Excerpted records ->
■ ■ ■ ■ ■ ■ ■
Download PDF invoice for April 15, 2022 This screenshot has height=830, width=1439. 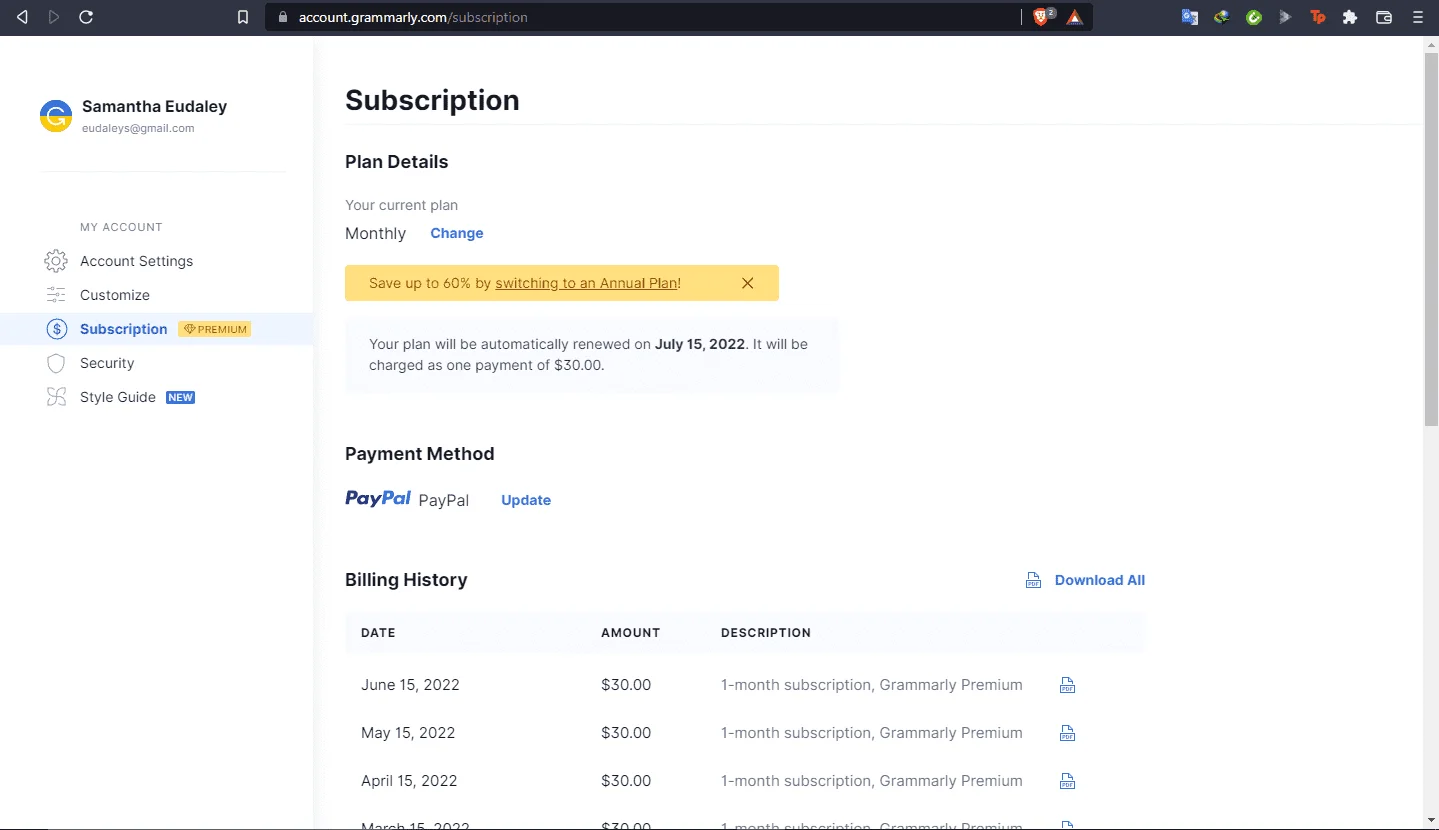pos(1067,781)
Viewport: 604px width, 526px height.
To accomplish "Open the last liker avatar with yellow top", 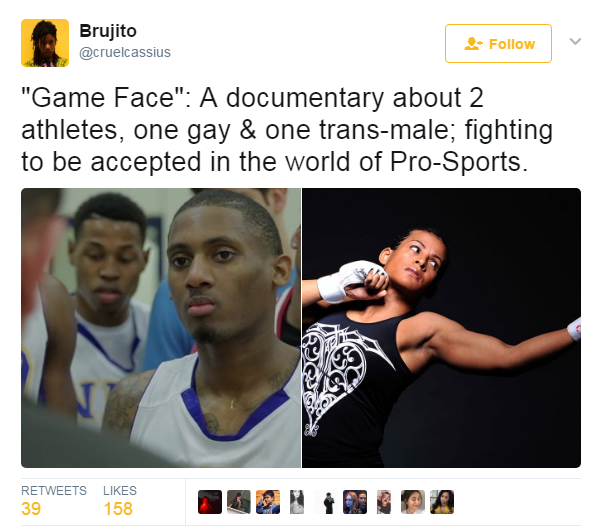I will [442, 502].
■ ■ ■ ■ ■ ■ ■
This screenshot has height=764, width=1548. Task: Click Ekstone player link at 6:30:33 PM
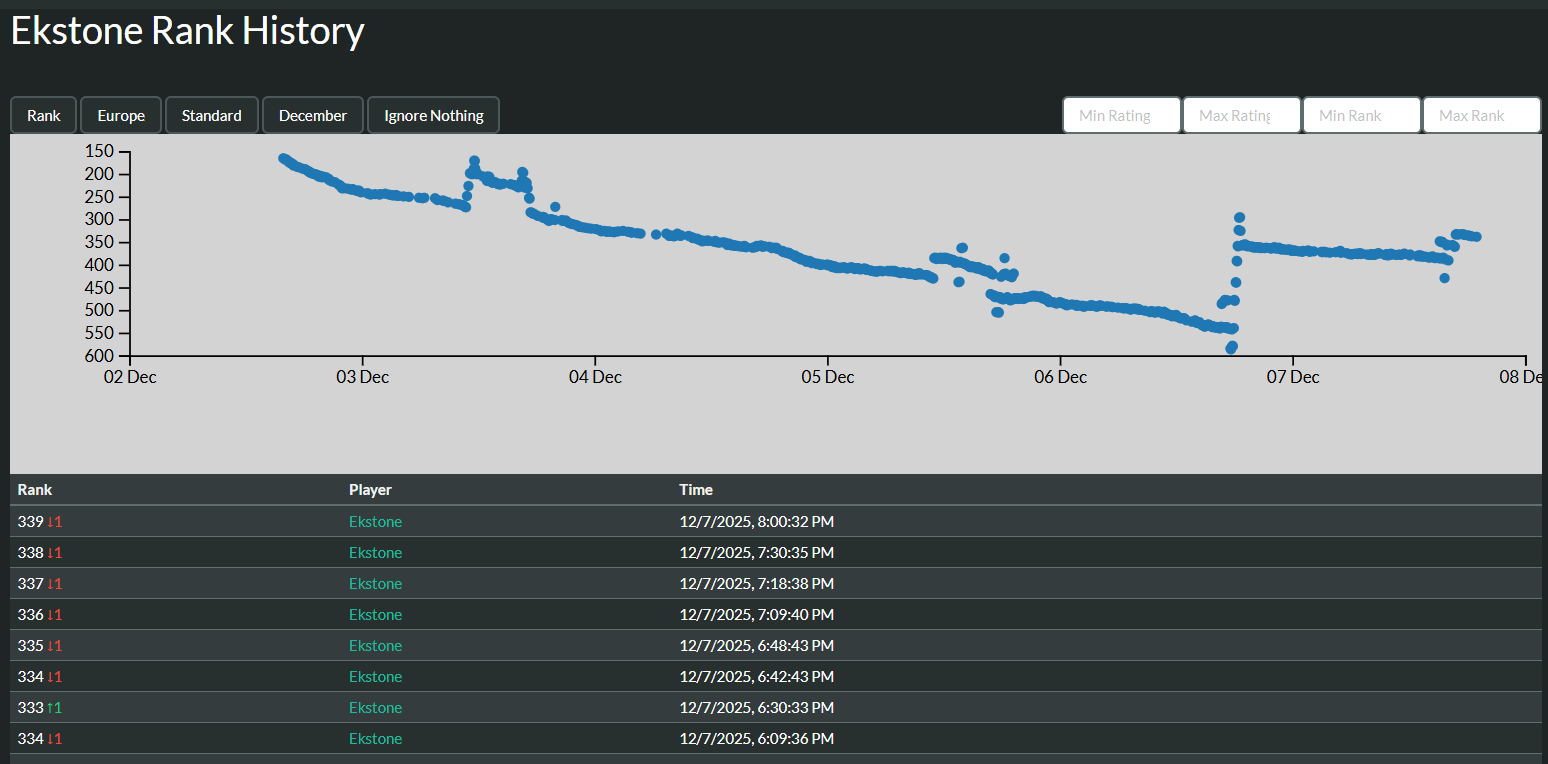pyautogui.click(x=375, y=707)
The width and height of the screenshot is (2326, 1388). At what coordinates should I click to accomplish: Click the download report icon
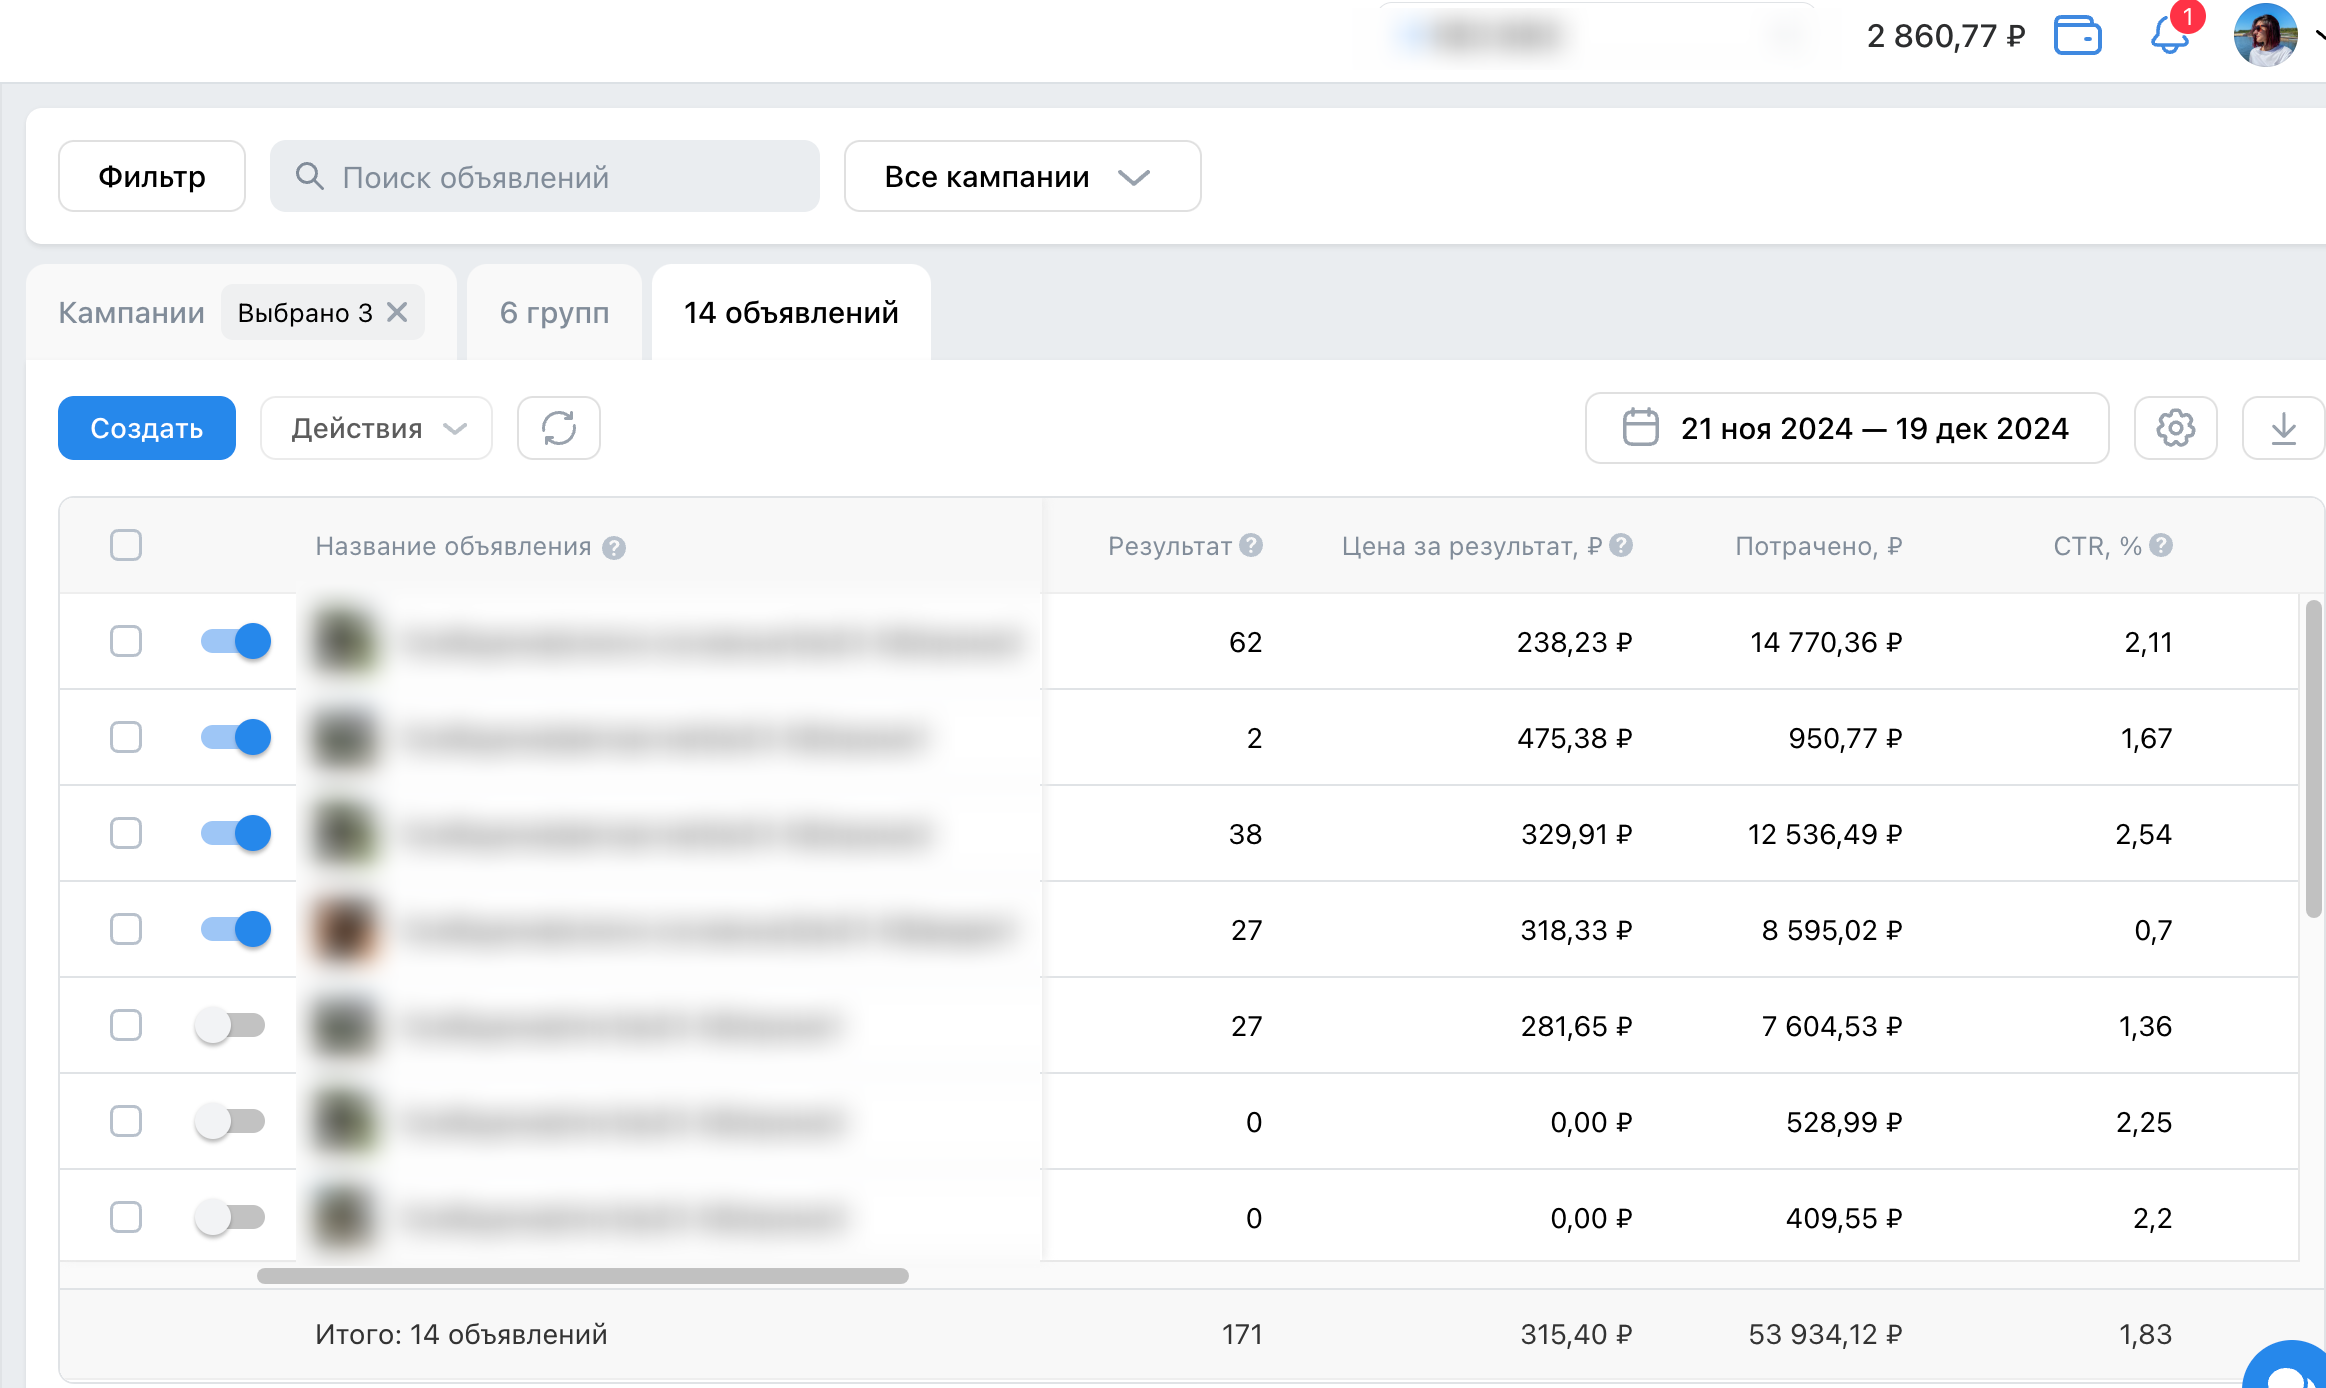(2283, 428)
■ ■ ■ ■ ■ ■ ■
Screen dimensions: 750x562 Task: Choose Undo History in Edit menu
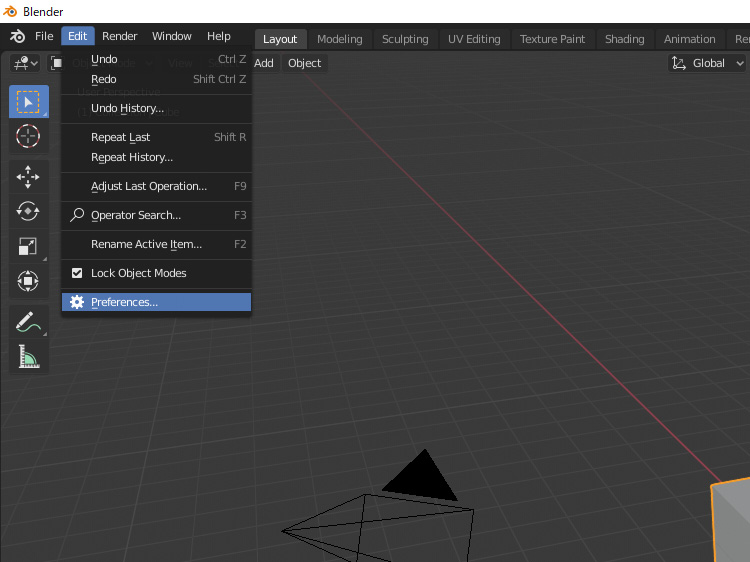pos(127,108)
■ ■ ■ ■ ■ ■ ■
Please identify each line of the records above that contains the word "Task", and copy those lines out.

Output for this exercise ->
This screenshot has height=764, width=1548. Task: Click Ekstone player link at 6:30:33 PM
Screen dimensions: 750x562 Task: Choose Undo History in Edit menu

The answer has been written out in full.